What you return should be only the lines starting at the one that contains "Task: Open the 证书托管 link" and running to the end of the listing, exactly as written, minus any pictures.

[Opening EXCERPTED RECORDS section]

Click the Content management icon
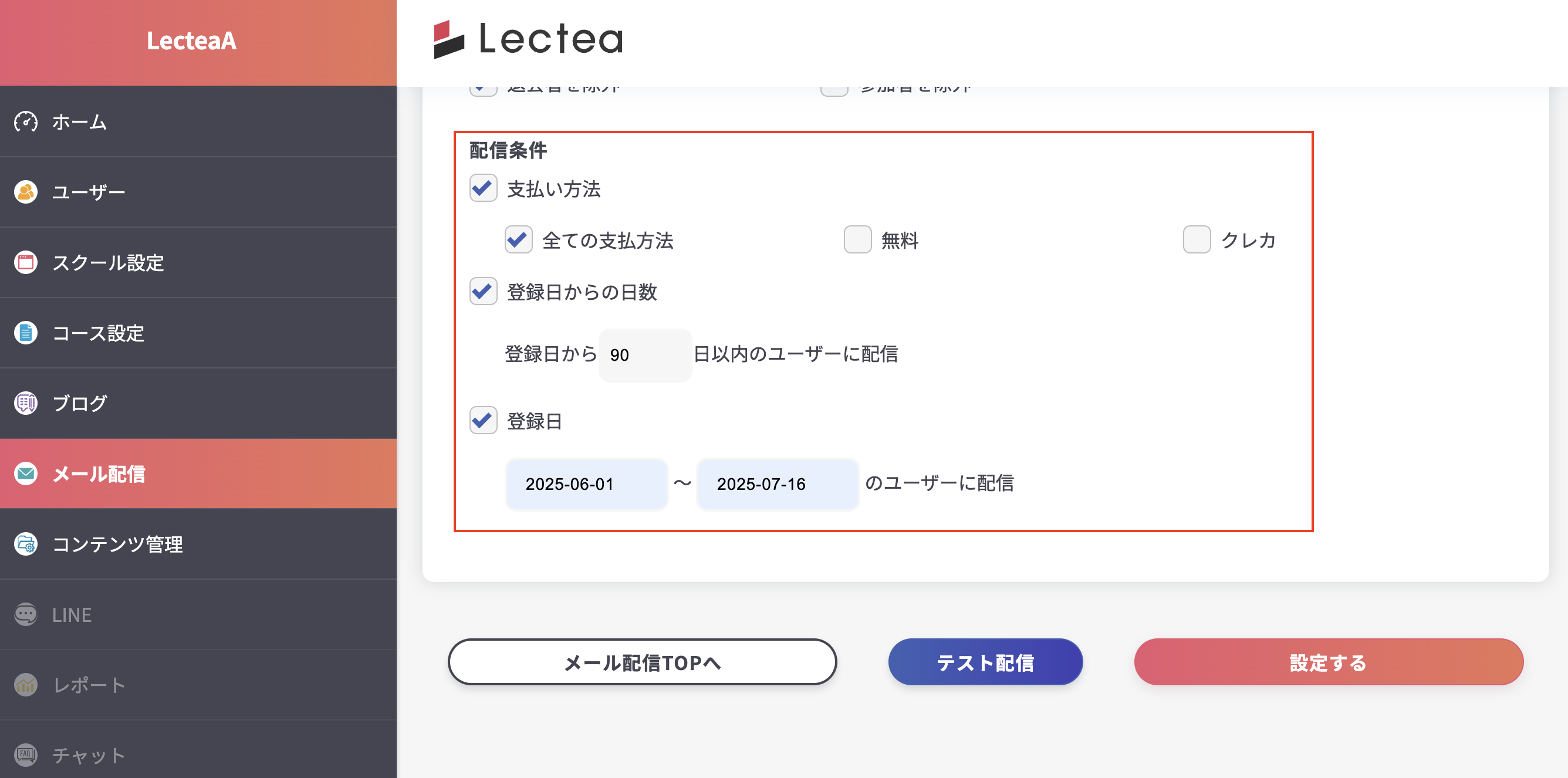Image resolution: width=1568 pixels, height=778 pixels. [x=26, y=544]

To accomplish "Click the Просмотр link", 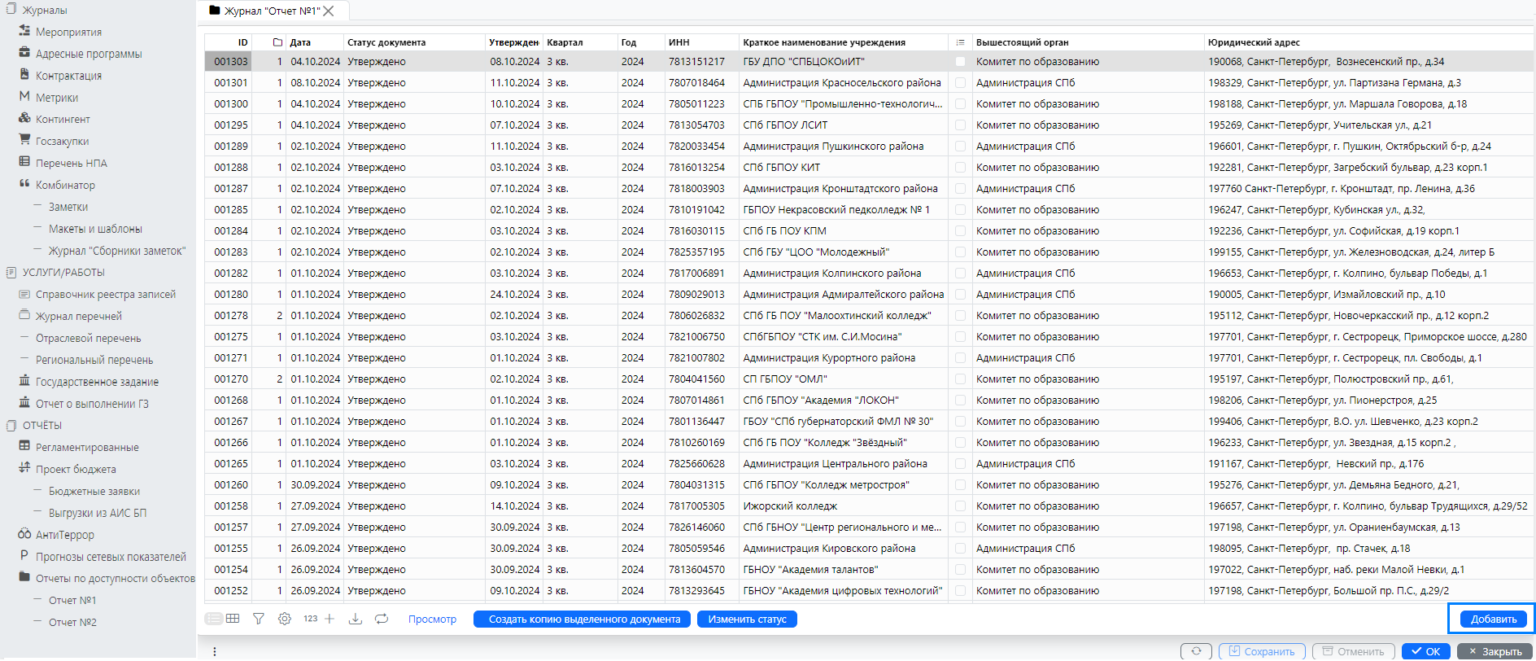I will click(x=432, y=619).
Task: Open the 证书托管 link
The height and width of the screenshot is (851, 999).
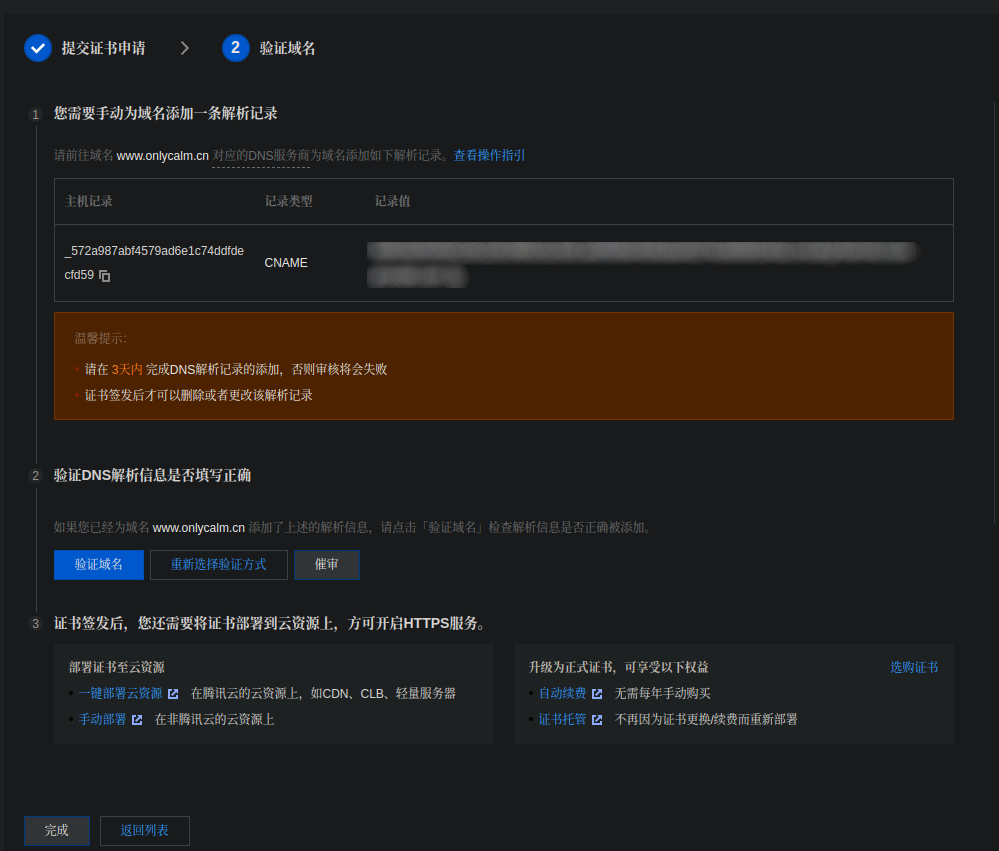Action: pyautogui.click(x=562, y=720)
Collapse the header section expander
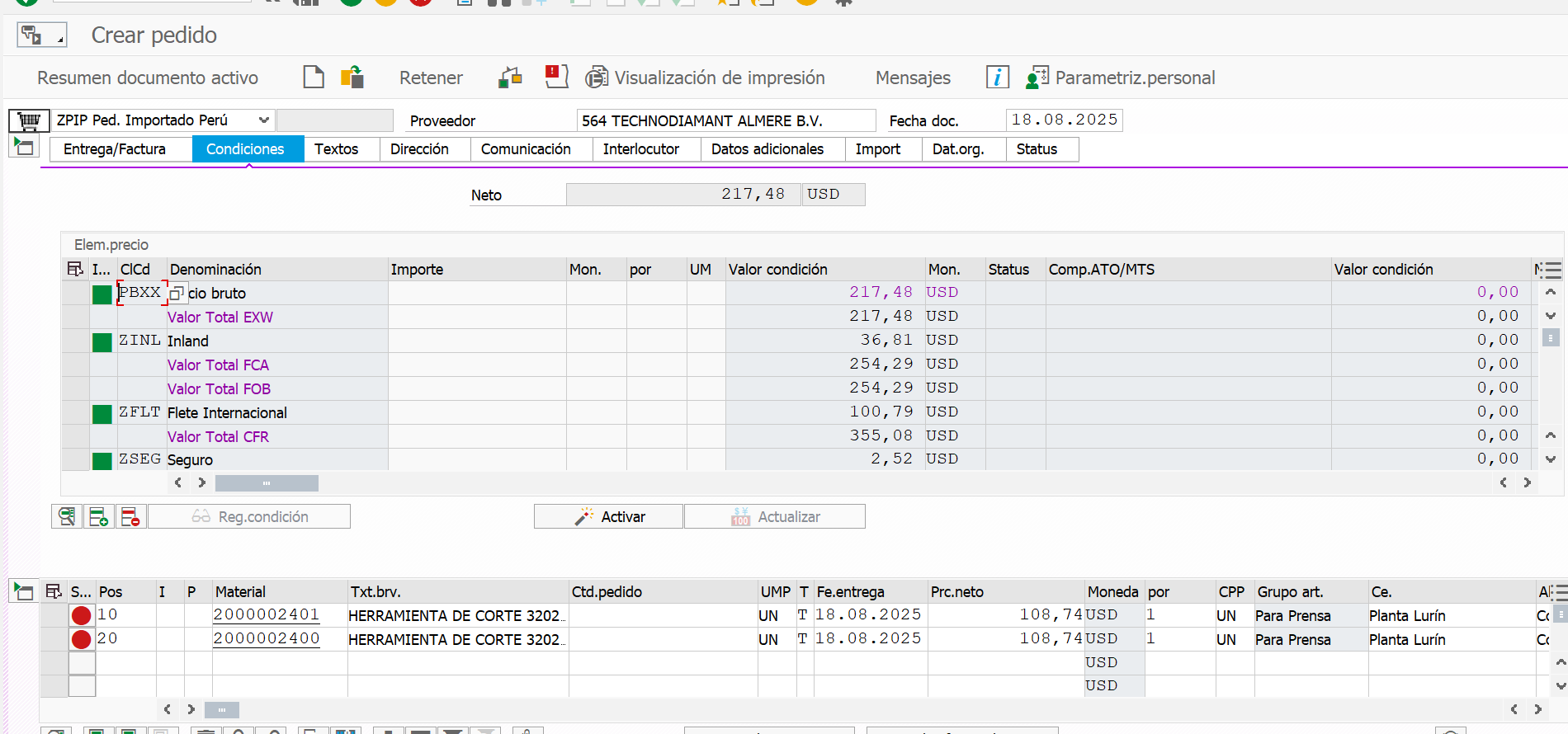The height and width of the screenshot is (734, 1568). coord(23,148)
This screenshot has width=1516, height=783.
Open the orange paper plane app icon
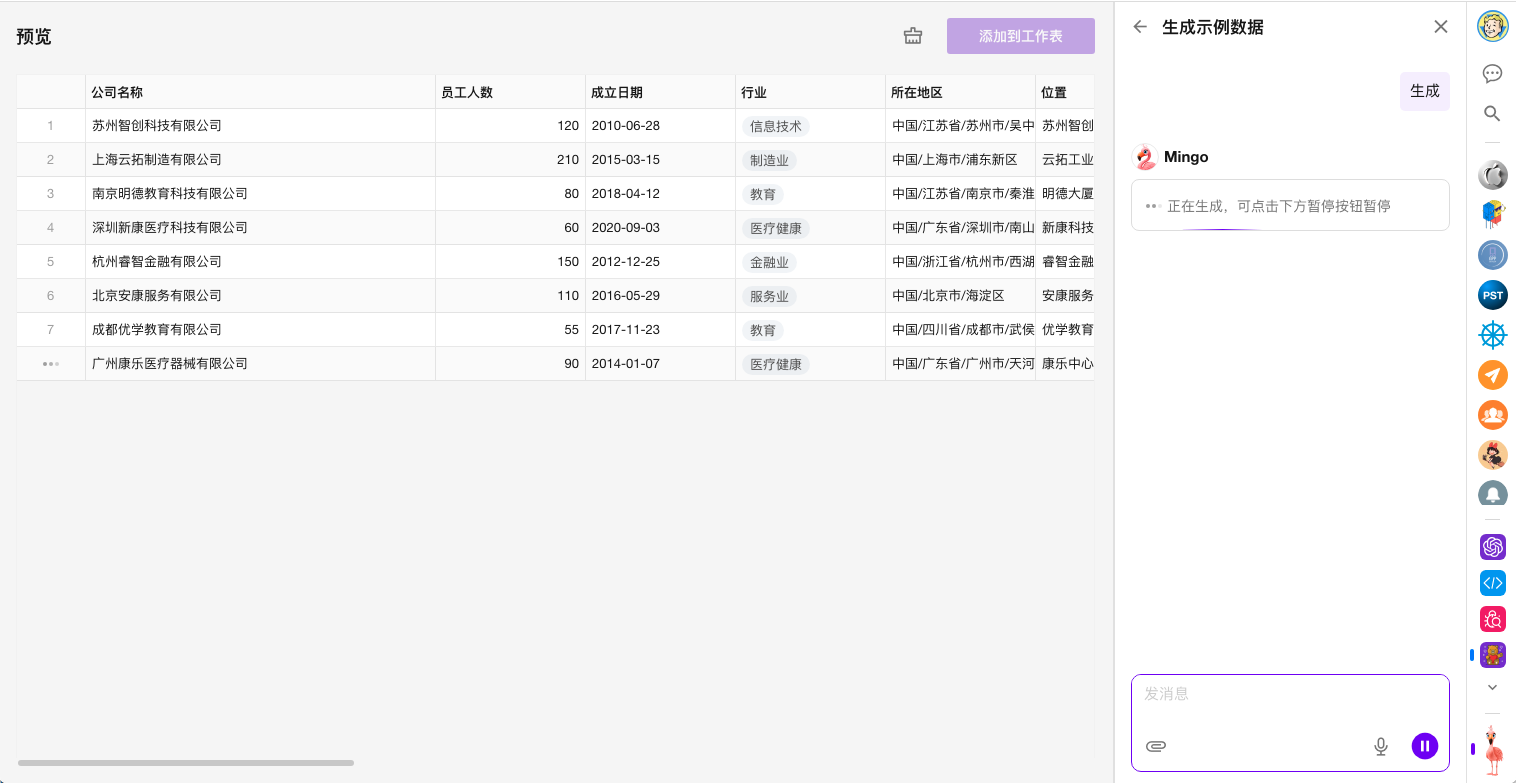point(1492,375)
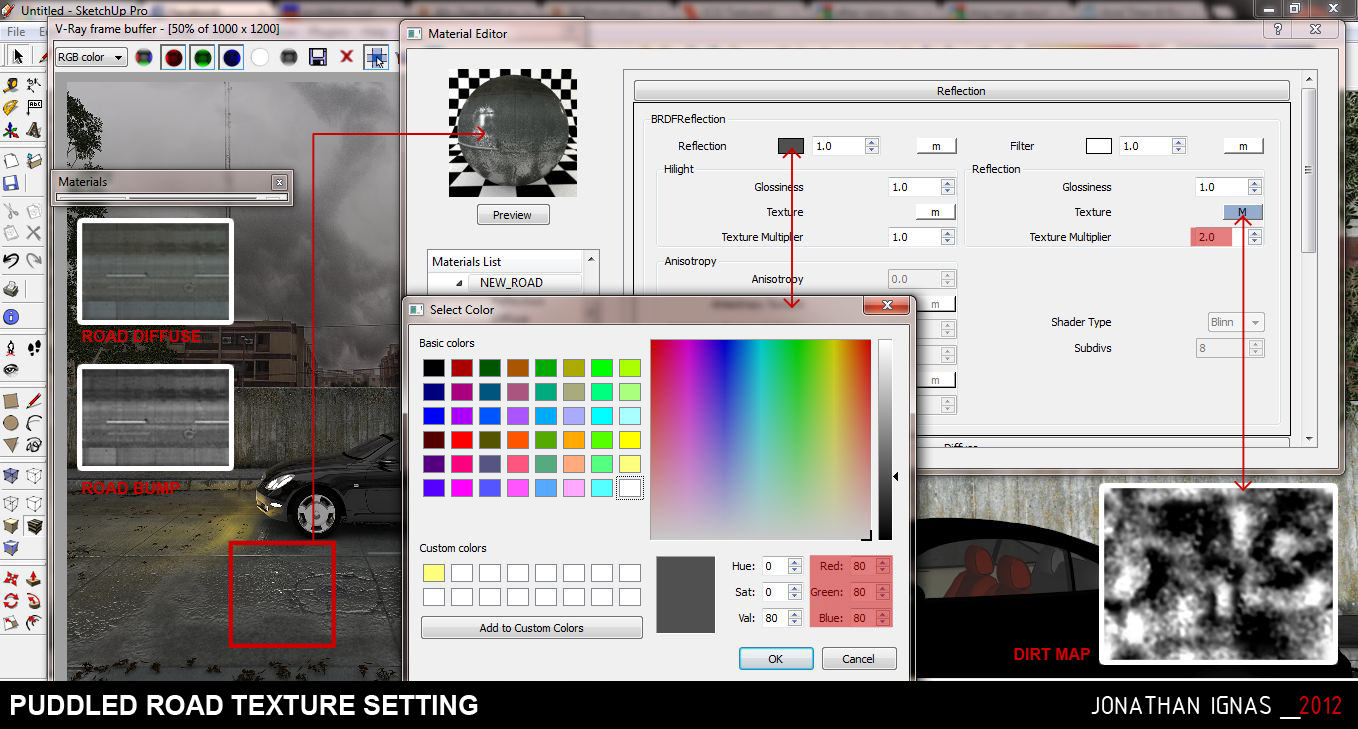Open the File menu in SketchUp
This screenshot has height=729, width=1358.
pos(16,31)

[Closing EXCERPTED RECORDS section]

# TASK RESULT
Task: Open the 证书托管 link
The height and width of the screenshot is (851, 999).
Action: pyautogui.click(x=562, y=720)
Collapse the header section expander
The height and width of the screenshot is (734, 1568). coord(23,148)
This screenshot has width=1516, height=783.
Open the orange paper plane app icon
point(1492,375)
Open the File menu in SketchUp
This screenshot has height=729, width=1358.
pos(16,31)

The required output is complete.